Being on the same page as parents is important, but not every couple has the same parenting style. iMOM’s Susan Merrill and her husband found out they had different styles of parenting when Mark took their daughter with him to the grocery store.
Their daughter knew how to get exactly what she wanted at the store by sneaking items into the cart. Then she would unload the groceries at home in order to hide the items. One day when Susan helped put the groceries away, she realized what was happening. When Mark and Susan discussed the issue and what to do about it, they realized they had different parenting styles: Susan’s style is more direct and firm about issues and consequences, while Mark is more laid back.
If you and your husband don’t see eye to eye on parenting styles, here are 4 tips to help:
Agree on the middle ground
Each parenting style has pros and cons. Once you know the positives and negatives for each of your styles of parenting, it is time to find a compromise. A blend of both styles can be achieved if you both are intentional to do it. Make a plan of how you will move forward using parts of both of your parenting styles. This will help reduce the conflict in the marriage.
Own your part
When people start giving constructive criticism, we often feel attacked. It can be hard to hear about areas we need to improve in, but if we don’t see them clearly we will rarely work to change them. In order to not get defensive and create more conflict in your marriage, it’s good to own your part. Owning your part doesn’t always feel good, but it is a great chance to grow. Mark grew as a parent when he saw how he was manipulated by his daughter and learned to watch out for similar instances down the road. Top researchers agree that owning your part is a better option than getting defensive.

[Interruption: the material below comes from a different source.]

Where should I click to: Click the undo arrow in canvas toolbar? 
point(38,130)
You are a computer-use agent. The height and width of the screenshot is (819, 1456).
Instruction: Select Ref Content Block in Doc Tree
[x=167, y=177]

It can be hard to hear about areas we need to improve in, but if we don’t see them clearly we will rarely work to change them.
Remember that you are on the same team on the parenting journey. You are better together than apart. Owning your part isn’t about feeling like a failure, it’s about learning to be a better parent for your child’s sake. God can use both of your parenting styles and personalities to shape your child in amazing ways.
Give each other helpful tips
Switching up your parenting techniques may not be easy. It’s good to talk through a couple scenarios where you each need to improve and give tips on what to do differently. You can also check out these tips for changing your parenting style.
Help each other in the moment
The biggest test is when you are face to face with a parenting moment where you agreed to make a change. It can be helpful to lean on each other if you aren’t feeling too confident. Some couples create a code word that they can say to remind their spouse that it’s an opportunity to change it up to the new compromised style. Make sure you debrief together later to see how it went.
Parenting isn’t easy, but with a partner on your same team, it can be a lot smoother roller coaster ride.
What are some parenting issues you and your husband disagree on?